Bunker ein Denkmal

Zum Bericht "Ringen um jeden Baum" im Lokalteil:

Als Bürger aus dem Landkreis Rosenheim habe ich mich schon seit frühester Jugend immer wieder über die schönen Bäume am Südtiroler Platz gefreut. Eine solche Eingangssituation gefällt sicher auch anderen, die mit der Bahn ankommen. Wie schade wäre es für Rosenheim und seine Gäste, wenn dieser vielfältige und gesunde Baumbestand im besten Alter abgeholzt würde, bloß weil er manchen Stadträten und Planern nicht ins Konzept passt!
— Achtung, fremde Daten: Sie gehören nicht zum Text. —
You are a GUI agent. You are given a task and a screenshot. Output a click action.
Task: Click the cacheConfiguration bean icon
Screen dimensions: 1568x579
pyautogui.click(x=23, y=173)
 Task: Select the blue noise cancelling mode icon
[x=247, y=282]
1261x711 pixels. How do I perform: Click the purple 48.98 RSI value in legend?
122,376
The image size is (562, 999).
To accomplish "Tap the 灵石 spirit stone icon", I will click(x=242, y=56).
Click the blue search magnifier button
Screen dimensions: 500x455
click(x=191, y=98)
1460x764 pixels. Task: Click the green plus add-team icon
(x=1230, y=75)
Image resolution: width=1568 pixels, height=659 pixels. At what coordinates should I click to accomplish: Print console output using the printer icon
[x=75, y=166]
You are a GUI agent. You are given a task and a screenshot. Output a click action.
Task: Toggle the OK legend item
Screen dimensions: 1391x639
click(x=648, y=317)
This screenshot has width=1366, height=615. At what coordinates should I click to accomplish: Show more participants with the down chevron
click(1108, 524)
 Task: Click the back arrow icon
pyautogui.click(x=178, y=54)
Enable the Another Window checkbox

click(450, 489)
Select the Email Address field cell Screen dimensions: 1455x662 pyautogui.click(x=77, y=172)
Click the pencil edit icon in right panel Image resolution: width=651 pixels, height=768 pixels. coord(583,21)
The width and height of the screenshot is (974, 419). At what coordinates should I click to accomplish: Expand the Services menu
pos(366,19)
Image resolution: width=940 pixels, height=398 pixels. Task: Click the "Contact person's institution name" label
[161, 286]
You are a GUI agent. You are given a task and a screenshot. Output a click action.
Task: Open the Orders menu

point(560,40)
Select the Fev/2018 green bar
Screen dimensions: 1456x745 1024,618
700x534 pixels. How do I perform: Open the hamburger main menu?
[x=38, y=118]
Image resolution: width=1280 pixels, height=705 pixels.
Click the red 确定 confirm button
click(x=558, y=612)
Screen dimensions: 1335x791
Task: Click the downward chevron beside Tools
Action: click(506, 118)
Was ist das für ein Grünplaner, der den Wert solcher Bäume nicht erkennt, sondern nur den Pflegeaufwand sieht? Daher hat der Bund Naturschutz (BN) eine Unterschriftenaktion zum Erhalt dieser Bäume begonnen.

Nicht nur beim Fällen wertvoller Bäume, sondern auch beim Plattmachen historischer Bausubstanz ist Rosenheim viel zu schnell. Warum kann man den standsicheren Bunker unter den Bämen nicht mit geringem Aufwand erhalten, oder noch besser, in einen begehbaren Zustand versetzen? Es gab bereits Stadtführungen, die mit der Besichtigung des Kugelbunkers und des ehemaligen Oberbahnamtes begannen. Mit diesen Denkmälern wird die Bedeutung Rosenheims als Verkehrsknotenpunkt bestens präsentiert.

Zugleich sollte der Bunker an die vielen Menschen erinnern, die während der Bombardierung Rosenheims auch in unmittelbarer Nähe ihr Leben verloren, er ist daher eine Gedenkstätte, die zum Frieden mahnt. Eine Gedenktafel aufzustellen, da billiger als die Bauwerkspflege, würde den Bombardierungsopfern am Bahnhof nicht gerecht. Der Erdhügel mit den Bäumen hat eine zweifache Bedeutung: Er ist eine Oase der Besinnung und birgt in sich ein geschichtliches Denkmal.